Announcing CSX+

John Smith jds10 at CUS.CAM.AC.UK
Thu Jun 11 11:26:01 UTC 1998


Subscribers to the Conv-dev mailing list on transliteration of
Indian languages <conv-dev at elot.gr> may already be aware that there
is a proposal to implement a new computer encoding (character set)
for use with material in such languages. The new encoding is to be
based on the existing CSX character set, which is probably the most
widely-used such encoding, and has been dubbed "CSX+". The intention
is that it should be as nearly as possible compatible with CSX, so
that most CSX users could start using CSX+ fonts and notice no
difference; however, it will extend the CSX set with extra
characters, in particular those required by the draft ISO standard
which the Conv-dev discussion has produced. This amounts to an
attempt to provide the most useful possible set of "Indian" accented
characters, and I should welcome input from others to ensure that
the best choice is made.

Documents presenting the draft standard for transliteration can be
seen at:

  http://ourworld.compuserve.com/homepages/stone_catend/trdcd1a.htm

Those interested in contributing to a debate on what CSX+ ought to
be like should read on; others can simply await future announcements
with interest or apathy, as appropriate.

--------------------------------------------------------------------

                               CSX+

1.  The two attachments to this email message present two different
"views" of a proposed CSX+ standard, one ordered by character
sequence, the other alphabetically by character name. The remainder
of this document consists of an explanation of how the proposal has
been arrived at. Earlier drafts were seen by and discussed with
Dominik Wujastyk, Anshuman Pandey, Anthony Stone and John Clews; I
am grateful to them for their comments.

2.  The underlying philosophy is that CSX+ ought to be a strict
superset of CSX, so that "upgrading" is painless; CSX text should
appear unchanged in CSX+ fonts. Specifically, (A) there should be no
changes to the position of existing CSX characters; (B) no existing
CSX character should be deleted; (C) no attempt should be made to
map draft ISO standard usage on to the encoding: "r-underdot-macron"
will appear in the same place in CSX+ as it does in CSX, even though
the draft standard states that the preferred usage for Sanskrit long
vocalic "r" is "r-underring-macron". (The form with underring will
also be made available, of course.)

3.  A single compromise has proved to be necessary, in the area of
aim (A) above. CSX, which came into being in the MS-DOS era, uses
position 160 (decimal) for a-acute. That slot on modern PCs is
sacred to the non-breaking space; the character has thus become
inaccessible to many people, and will have to be moved to a new
position. Fortunately, this one incompatible change will not
inconvenience the majority of users: documents containing Vedic are
likely to be the biggest problem. (The Macintosh uses slot 202 for
its non-breaking space, and this too will be held vacant.)

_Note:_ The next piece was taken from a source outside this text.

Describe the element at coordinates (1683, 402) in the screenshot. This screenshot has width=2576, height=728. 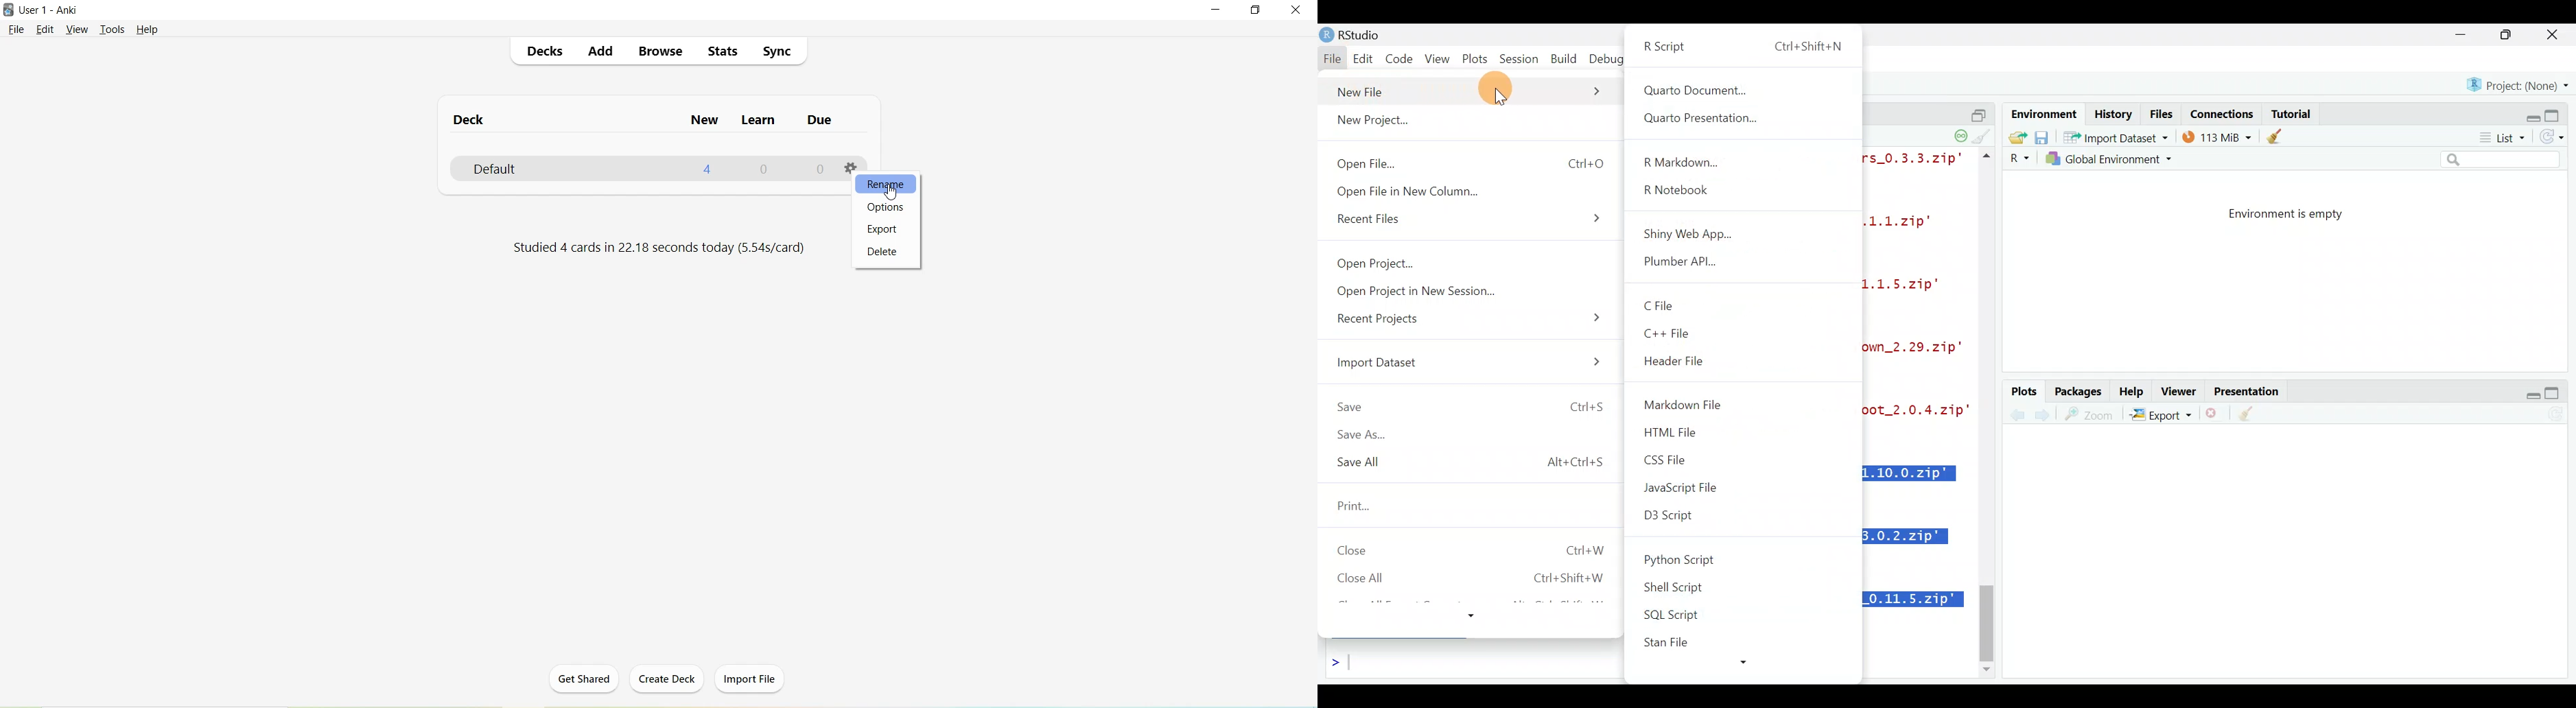
I see `Markdown File` at that location.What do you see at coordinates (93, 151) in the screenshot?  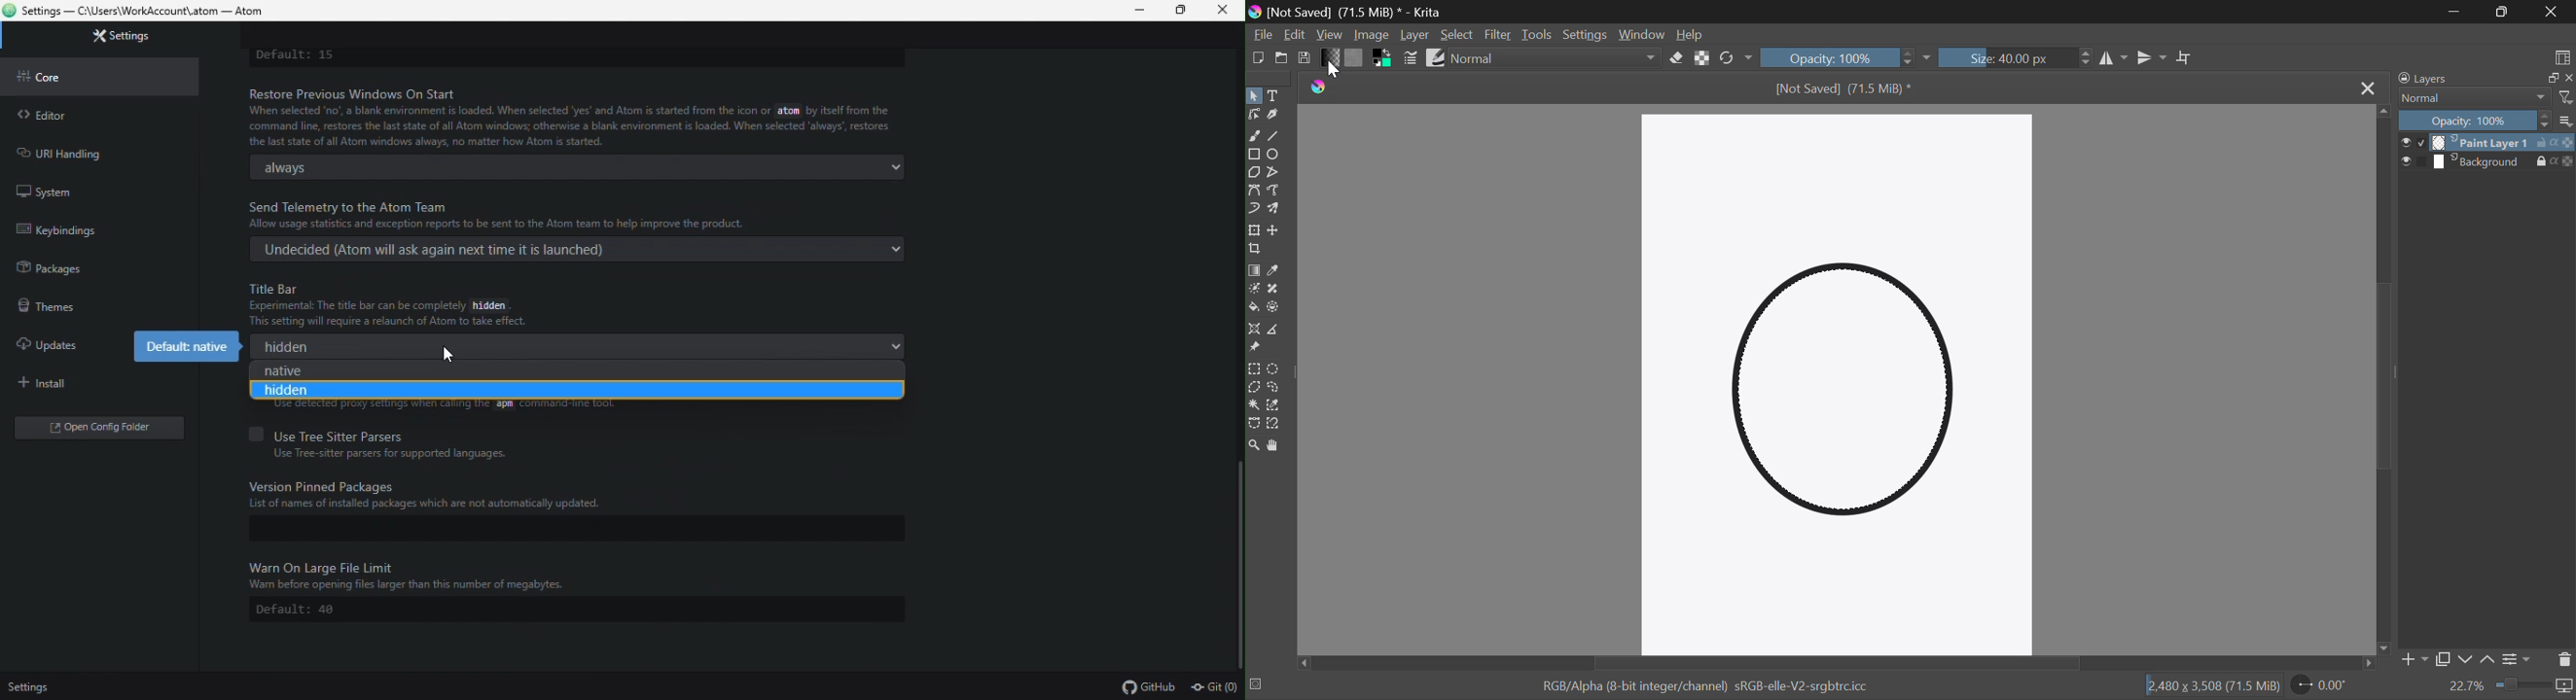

4.  Strictly speaking, a-acute is not part of the CSX character set,
but belongs to the PC's code page 437, along with other "European"
accented characters that CSX borrows. If we add all these characters
to those officially defined by CSX, and also add in the three extra
"Indian" characters that have become widely available in recognised
character positions (171 a-macron-tilde, 172 i-macron-tilde, 216
u-macron-tilde), we find that 91 positions in the upper half of the
encoding are already occupied, leaving 37 vacant for new characters.
However, to keep both Mac and PC non-breaking space free, this has
to be reduced to 35.

5.  The draft ISO standard requires the following 24 characters that
do not form part of CSX. Only lower-case versions are shown, and
where the standard proposes a "productive" usage (e.g. "tilde over a
vowel means nasalised vowel"), only forms known to occur are
included (so no "e-macron-tilde"):

   ae-macron
   u-breve
   r-underring
   r-underring-acute
   r-underring-grave
   r-underring-macron
   r-underring-macron-acute
   l-underring
   l-underring-acute
   l-underring-macron
   e-macron
   o-macron
   r-underdieresis
   y-overdot
   r-breve
   m-candrabindu
   n-breve
   t-underbar
   k-underbar
   kh-underbar
   g-overdot
   c-circumflex
   h-underbar
   h-underbreve

Note that the precise *form* of some of these may still change; for
example, there has been a recent proposal to replace r-underdieresis
by z-underdot. But such changes will not affect the number of
necessary new characters, and the final form of the draft submission
to ISO should be available very soon.

6.  I would wish to add M-overdot, since the draft standard now
recommends m-overdot for anusvara, and it would otherwise become the
only "core" character without a capital equivalent. I would also
wish to add the following, as being centrally useful characters in
any text font: sterling (which was normally available in CSX fonts),
quotedblleft, quotedblright, endash, emdash. This exercise uses up
all but five of the "spare" character positions. ("Smart quotes"
cannot, alas, be made to work in Word, since the program assumes
that the characters in question are located at specific positions,
and none of the positions in question is free for this use.)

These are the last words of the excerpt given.